2023.06.05 11:42 更新
2023.06.05 取材
Noctua(本社:オーストリア)は、COMPUTEX TAIPEI 2023に合わせて、140mmファンのプロトタイプ「Next-gen 140mm fan」を持ち込んだ。
ブースでは「Next-gen 140mm fan」の開発工程が細かく記載されていた |
Noctuaブランドの人気ファン「NF-A12x25」シリーズの流れをくむ製品で、その開発は実に2015年から開始されていたという。ただし、2015年から2020年まではプロトタイプの作成まではクリアできたものの、エンジニアのバリデーションテストや、熱耐性評価をクリアできず、初期フェーズの「Development phase」をこえることができなかった。
「Development phase」では、様々な素材を使いブレードの開発が行われている |
そしてようやく「Development phase」をクリアしたのが2021年10月のこと。その後、素材の選択や鋳型の設計、制作などを経て、20~50ユニットのプロトタイプを製造。そのプロトタイプを使い、バリデーションテストをクリアし、第2フェーズの「Tooling phase」が完了したのが2022年6年だった。

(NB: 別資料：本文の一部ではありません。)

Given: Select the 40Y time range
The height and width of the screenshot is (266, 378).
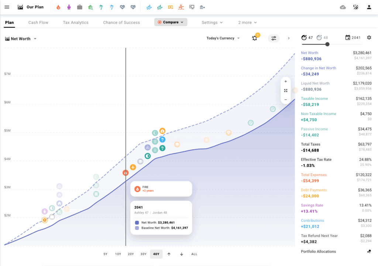Looking at the screenshot, I should [x=156, y=254].
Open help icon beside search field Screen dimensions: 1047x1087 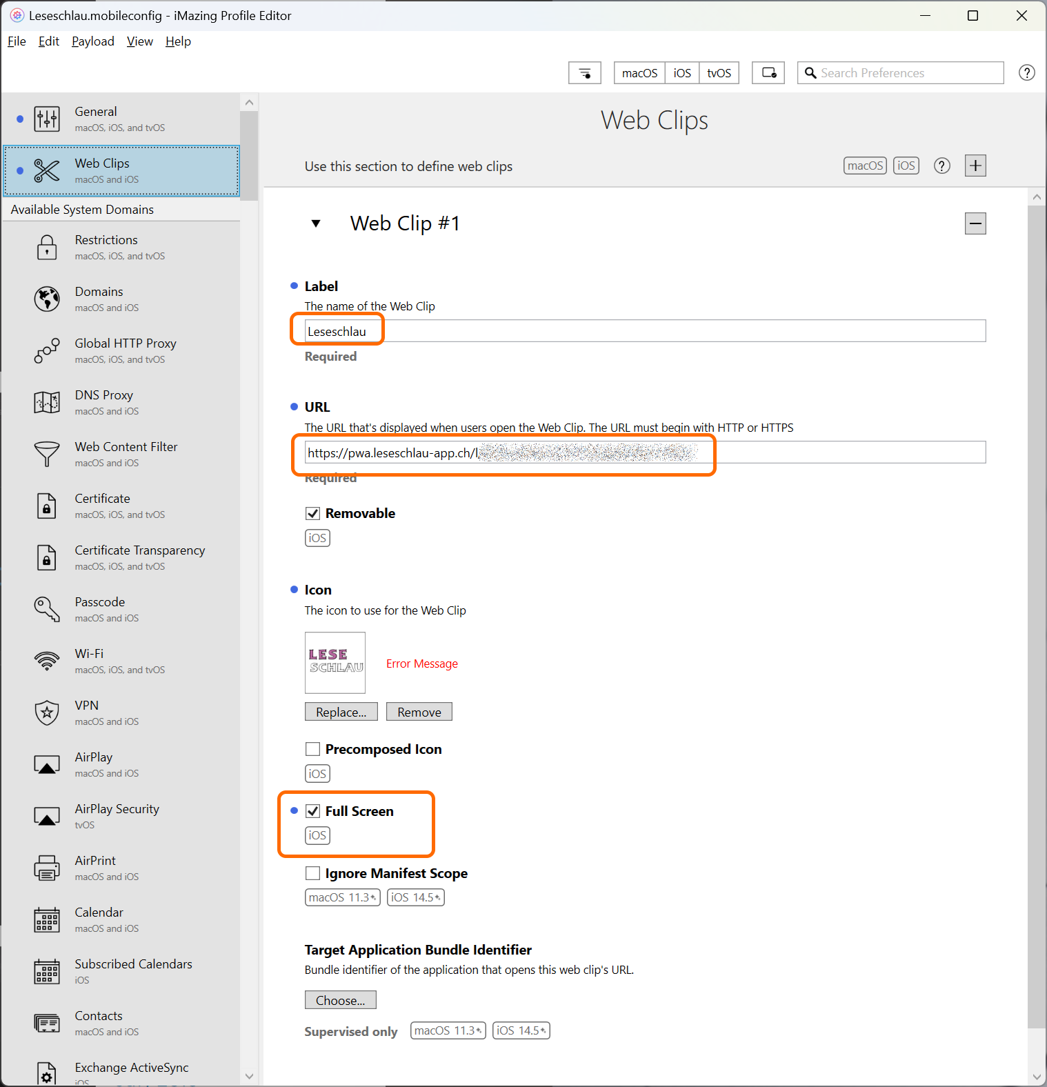(x=1026, y=73)
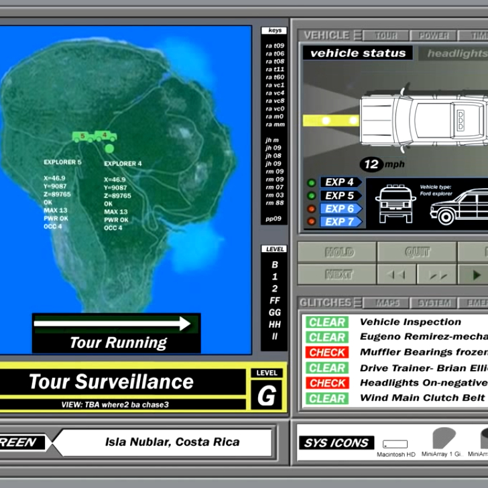Click the play arrow control
488x488 pixels.
click(476, 275)
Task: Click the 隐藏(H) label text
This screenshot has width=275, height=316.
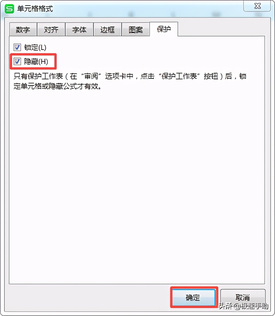Action: click(36, 61)
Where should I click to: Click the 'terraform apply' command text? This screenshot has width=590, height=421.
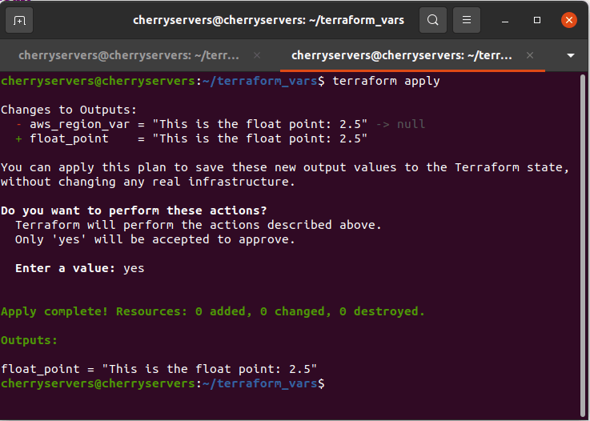(386, 81)
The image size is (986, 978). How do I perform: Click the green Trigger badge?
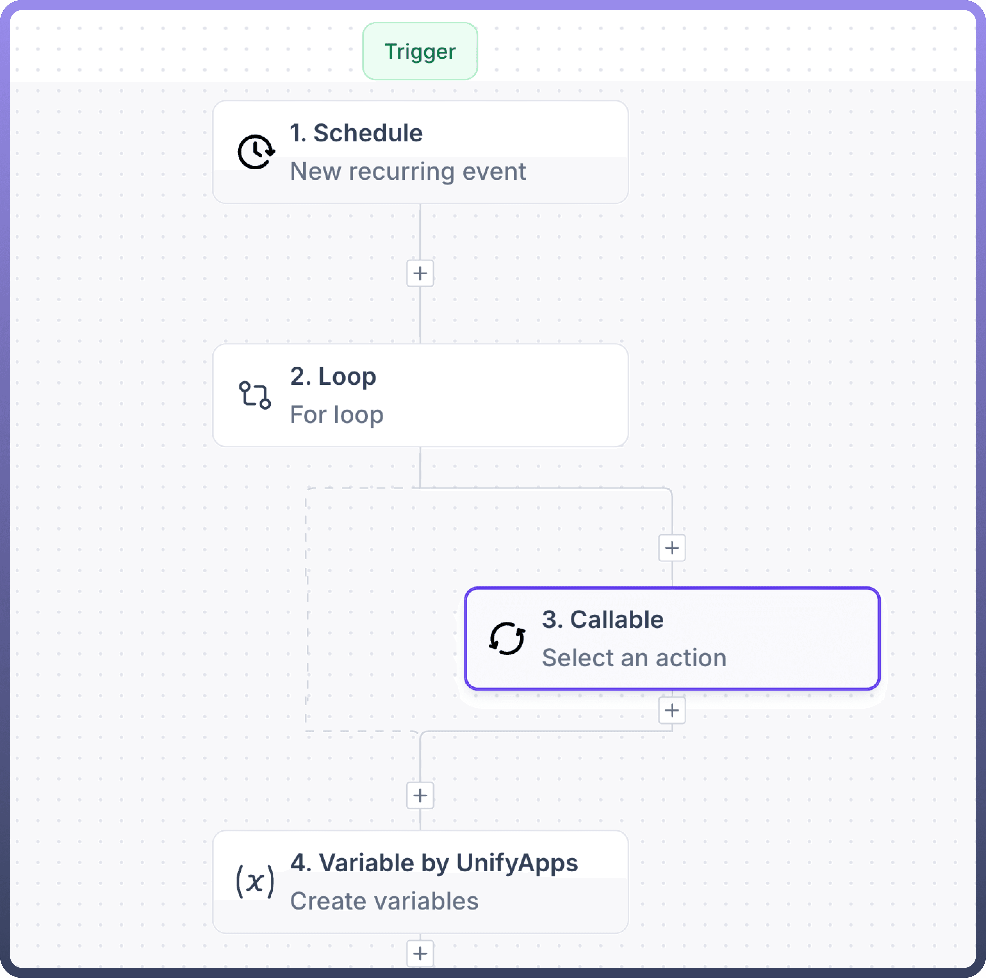[420, 52]
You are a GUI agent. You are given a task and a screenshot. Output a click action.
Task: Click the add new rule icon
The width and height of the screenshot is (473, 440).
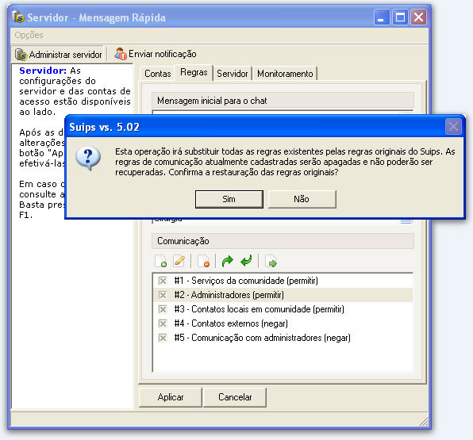[161, 261]
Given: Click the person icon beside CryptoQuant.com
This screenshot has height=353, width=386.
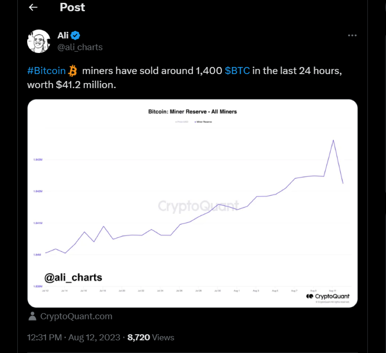Looking at the screenshot, I should [32, 316].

そして最終フェーズの「Final validation phase」では、100~300ユニットの小ロットの生産が行われ、3Dスキャンによるチェックや、製品寿命、パフォーマンス、ノイズなどの検証を実施。その後60~70℃という高温環境下での動作チェックや、実際にCPUクーラーに取り付けた状態でのテストを実施することで、製品品質を厳密にチェックしていく。
「Final validation phase」までいっても、問題が発生すれば「Tooling phase」の最初の段階まで戻ることもある |
製品の解説をしてくれたJakob氏によれば、「NF-A12x25」シリーズに比べてファンのサイズが大きいため「Next-gen 140mm fan」の開発は格段に難しいとのこと。実際「Final validation phase」の中でも最終段階に近いCPUクーラー装着時テストで、フレームの剛性に問題が確認され、「Tooling phase」の一番初めの段階である「Material selecion」からやり直し。最終的にはブレードと同じ、硬質な液晶ポリマー素材を採用することで、問題をクリアしたという。
フレームにも硬質な液晶ポリマー素材を採用する現在の評価サンプル。外観からはその違いは分からないが、実際にフレーム部分に触ると一般的なファンより硬くなっているのが確認できた |
現在の評価サンプルでは「Final validation phase」の最終テスト「MVT procedure」まで到達。約4ヶ月間にわたるテストが完了し、チェックに問題がなければ2023年12月にも大量生産が開始される。ただし、万が一問題が発生した場合、「Tooling phase」からやり直しになる可能性もあるため、まだまだ予断を許さない状態だと語っていた。
これだけのこだわりを持って開発が行われている分、その静音性は非常に優秀で、既存モデル「NF-A14」の1,300rpm(29.7dBA)に比べて、「Next-gen 140mm fan」の1,500rpm(26.8dBAp)のほうが3.1dBAも騒音値が低下している。
ファンのサイズが大きくなっているため、「NF-A12x25」シリーズの0.5mmは達成できなかったが、ブレードとフレームの隙間はわずか0.7mm |
またエアフローの損失を防ぐため、ブレードとフレームの隙間は0.7mmまで削減。さらにブレードへの風の流れを最適化する効果のある「Centrifugal Turbulator hub」や、乱流を抑える「Winglets」、静音効果のある「Flow Acceleration Channels」と呼ばれるブレード設計などを組み合わせることで、静圧・風量とも既存モデル「NF-A14」を大きく上回り、CPUクーラー、水冷用ラジエーター、ケースファンのいずれの用途でも優れたパフォーマンスを発揮することができる。